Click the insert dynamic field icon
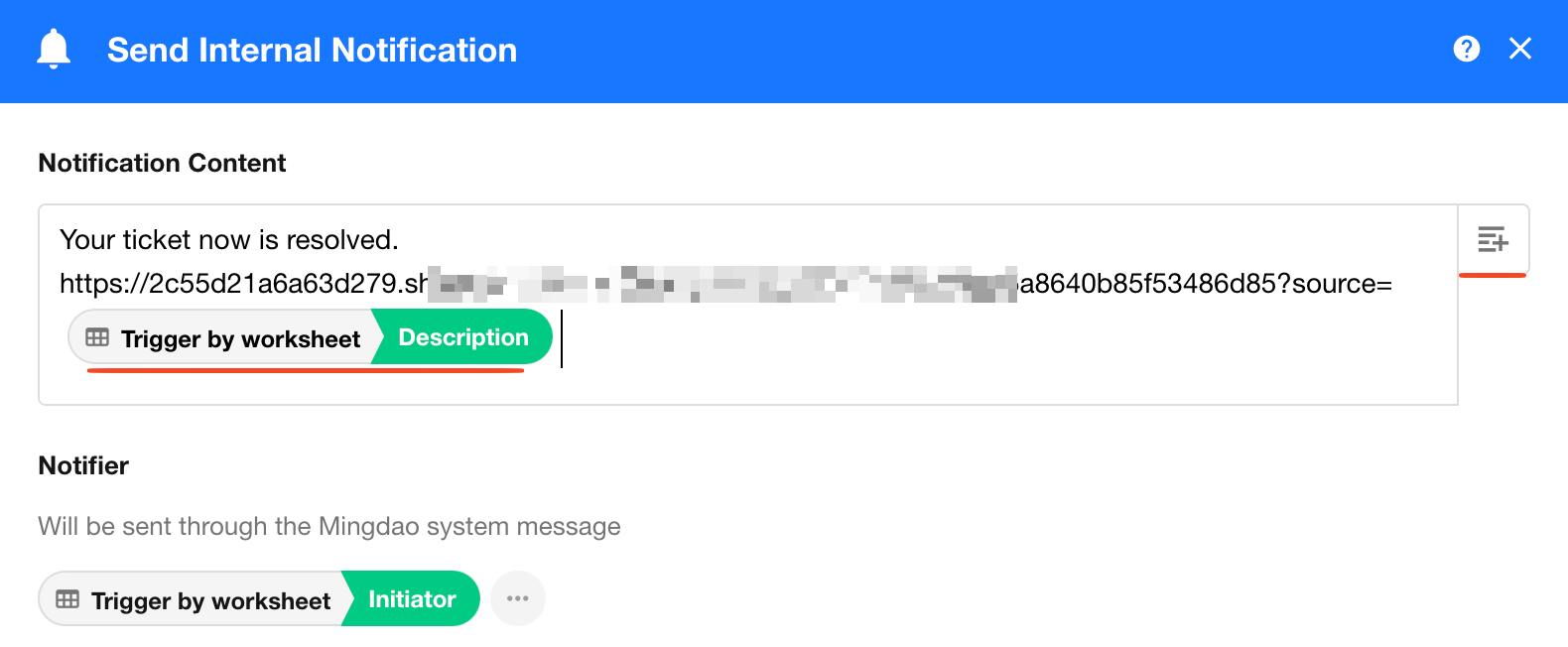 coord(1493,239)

* * *

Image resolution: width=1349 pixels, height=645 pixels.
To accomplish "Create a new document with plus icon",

* * *

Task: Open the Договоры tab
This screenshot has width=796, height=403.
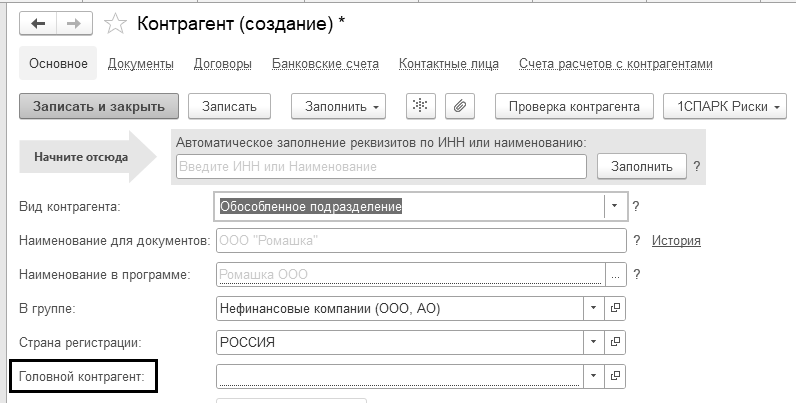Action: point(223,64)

* * *

▸ **THE PROBLEM**:
For this exercise, repeat exactly the lines of the data above from the one with "Image resolution: width=1349" down to the one with "a new document", both end lines included.

▸ **WORKED SOLUTION**:
Image resolution: width=1349 pixels, height=645 pixels.
To accomplish "Create a new document with plus icon",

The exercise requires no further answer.